Jacqueline Coley for Rotten Tomatoes: How did you get involved with TCM? Tell us about the process.

Jacqueline Stewart: Sure. I mentioned this Kino box set. Two summers ago, I think the summer of 2017, I was invited to present some of the films from the Pioneers of African-American Cinema Kino Box set on TCM. When I arrived, I learned that I would be talking about the film with Ben Mankiewicz, and they were devoting two Sunday nights to show a range of these films that were made for African-American audiences during the first half of the 20th century. It was really thrilling that TCM was going to be showing this work that most of his audiences would not have been familiar with, and yet this is a really rich and robust film production, film culture, that was coexisting with the classic films that TCM focuses on. These are the films that were showing in segregated black theaters.

I was really thrilled to find when I sat down with Ben that he was really interested to dig into these films and the cultural histories and the political histories that they represent. The conversation went really well on camera. Off-camera, we were talking exactly the same way, and we were just really getting into the different directors and stars. I think, on both sides, TCM and I were really happy with how that went, and we stayed in touch. They invited me to event films at their last couple of classic film festivals in Hollywood, and then the invitation to join the team as a host came from there.

You had your first Sunday night not that long ago. What was that moment like, watching yourself on screen?

I was really nervous. I think anybody would be nervous who hasn’t done that kind of TV work before. I think that I was even more nervous because I just feel a real sense of responsibility. This is an opportunity for me that is not just about expanding my own audience or the next phase of my own career, but it’s a really important moment to demonstrate that expertise about film exists in all of our communities. I know that there is an African American audience that is really rooting for me and want to see that I’m bringing the expertise and the unique perspective that I have to discuss the work that we’re presenting there. I feel a real privilege and an honor and a responsibility to be true to those values. So that also makes it feel like the stakes can be higher for some of us in some of these situations, you know?

When did you first fall in love with classic film, or film in general?

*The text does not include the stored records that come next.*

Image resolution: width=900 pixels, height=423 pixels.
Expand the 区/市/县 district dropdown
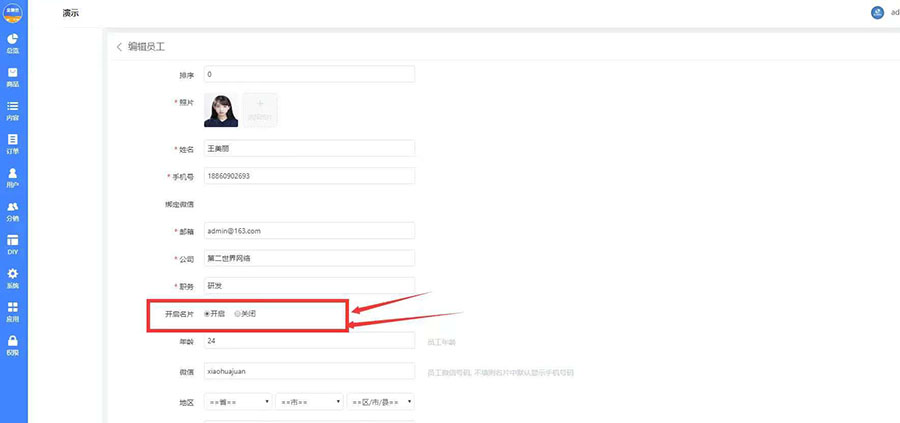click(380, 402)
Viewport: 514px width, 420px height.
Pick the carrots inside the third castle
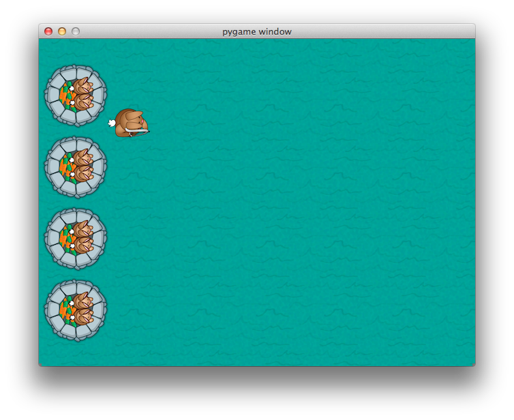pyautogui.click(x=64, y=238)
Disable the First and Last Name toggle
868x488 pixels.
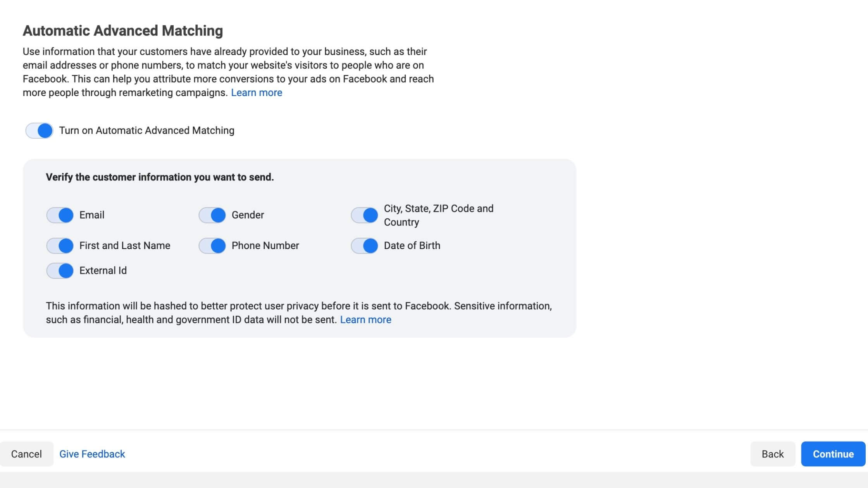pyautogui.click(x=60, y=246)
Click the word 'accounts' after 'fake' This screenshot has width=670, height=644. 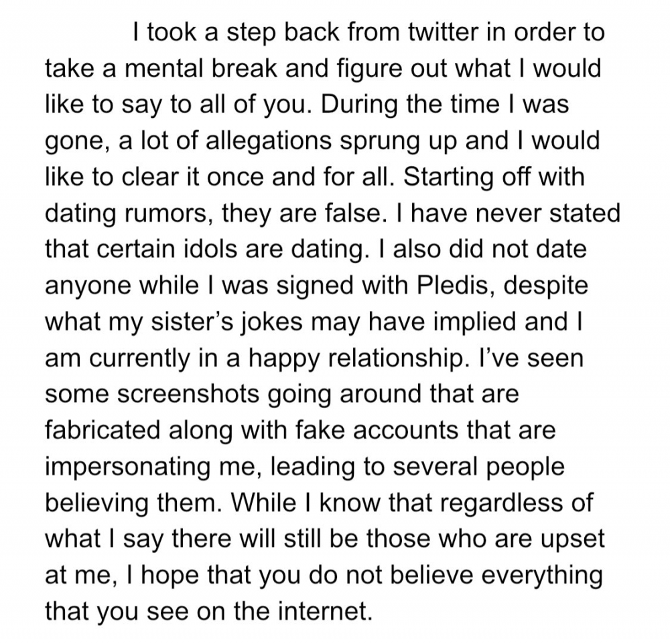(x=405, y=430)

Well, that’s really easy; [it was] when I was a kid. When I was a girl, I spent a lot of time with my auntie Connie, and she loved these classic Hollywood films, and every night we’d watch Johnny Carson. I’m dating myself. [laughs] Then we’d watch, like, The Tomorrow Show, and then there was always a movie that came on TV, and we would stay up well past midnight watching these old movies, and since this was not a TCM presentation of the films, there were commercial breaks. During the commercials is when she would really break these things down for me and talk about various actors and themes. Just her enthusiasm about all of that. I don’t know if watching them by myself if they would have been compelling to me, but it was something about the interest that she had in it and her desire to teach me something, not just looking at the films themselves, but how this film is connected to a whole bunch more. It was almost like when you are learning about the constellations of stars in the sky and somebody points out to you, “Oh, there’s the Big Dipper. There’s the Little Dipper.” She made it possible for me to see all these kinds of systems at play, and so when I had the opportunity to study film history as an undergrad at Stanford, and then I think about graduate school. I do think, like, on a lower frequency, even though film studies was not like a huge part of my undergraduate education — I was an English major — but I became really curious about film and thought, “Oh, maybe you can write about films and how they’re made, how they tell stories in much the same way that you would talk about novels.” That’s what I’ve continued to do over all these years.


Jacqueline Stewart is currently hosting Slient Sunday Nights every Sunday night on TCM.